Æschylus, the most successful of all “tragedians” who wrote no less than eighty plays during his long life (from 526 to 455) made a bold step forward when he introduced two “actors” instead of one. A generation later Sophocles increased the number of actors to three. When Euripides began to write his terrible tragedies in the middle of the fifth century, B.C., he was allowed as many actors as he liked and when Aristophanes wrote those famous comedies in which he poked fun at everybody and everything, including the Gods of Mount Olympus, the chorus had been reduced to the rôle of mere bystanders who were lined up behind the principal performers and who sang “this is a terrible world” while the hero in the foreground committed a crime against the will of the Gods.
This new form of dramatic entertainment demanded a proper setting, and soon every Greek city owned a theatre, cut out of the rock of a nearby hill.
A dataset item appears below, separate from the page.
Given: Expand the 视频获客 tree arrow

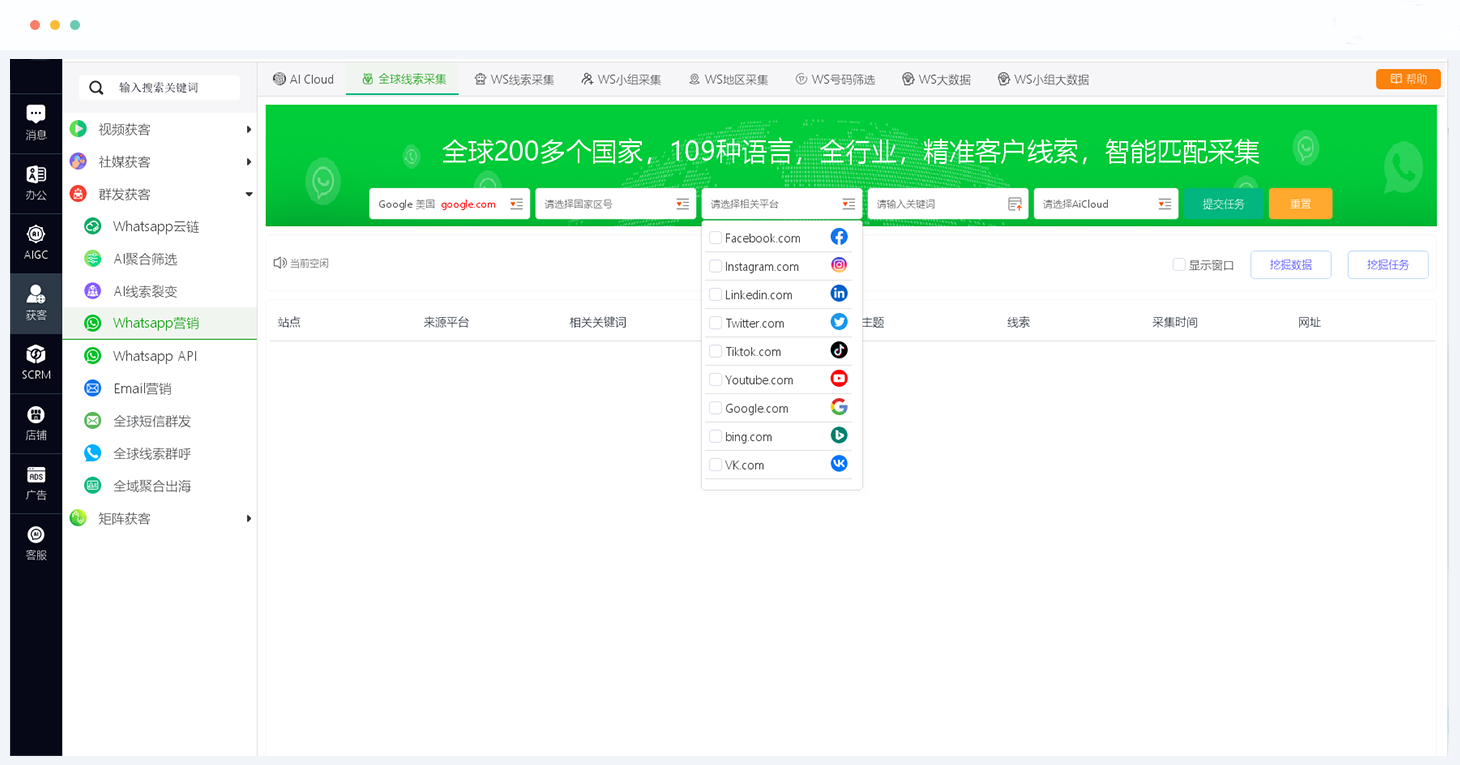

The spectators sat upon wooden benches and faced a wide circle (our present orchestra where you pay three dollars and thirty cents for a seat). Upon this half-circle, which was the stage, the actors and the chorus took their stand. Behind them there was a tent where they made up with large clay masks which hid their faces and which showed the spectators whether the actors were supposed to be happy and smiling or unhappy and weeping. The Greek word for tent is “skene” and that is the reason why we talk of the “scenery” of the stage.
When once the tragedy had become part of Greek life, the people took it very seriously and never went to the theatre to give their minds a vacation. A new play became as important an event as an election and a successful playwright was received with greater honors than those bestowed upon a general who had just returned from a famous victory.
THE PERSIAN WARS
HOW THE GREEKS DEFENDED EUROPE AGAINST ASIATIC INVASION AND DROVE THE PERSIANS BACK ACROSS THE ÆGEAN SEA
The Greeks had learned the art of trading from the Ægeans who had been the pupils of the Phœnicians. They had founded colonies after the Phœnician pattern. They had even improved upon the Phœnician methods by a more general use of money in dealing with foreign customers. In the sixth century before our era they had established themselves firmly along the coast of Asia Minor and they were taking away trade from the Phœnicians at a fast rate. This the Phœnicians of course did not like but they were not strong enough to risk a war with their Greek competitors. They sat and waited nor did they wait in vain.
In a former chapter, I have told you how a humble tribe of Persian shepherds had suddenly gone upon the warpath and had conquered the greater part of western Asia. The Persians were too civilised to plunder their new subjects. They contented themselves with a yearly tribute. When they reached the coast of Asia Minor they insisted that the Greek colonies of Lydia recognize the Persian Kings as their over-Lords and pay them a stipulated tax. The Greek colonies objected. The Persians insisted. Then the Greek colonies appealed to the home-country and the stage was set for a quarrel.
For if the truth be told, the Persian Kings regarded the Greek city-states as very dangerous political institutions and bad examples for all other people who were supposed to be the patient slaves of the mighty Persian Kings.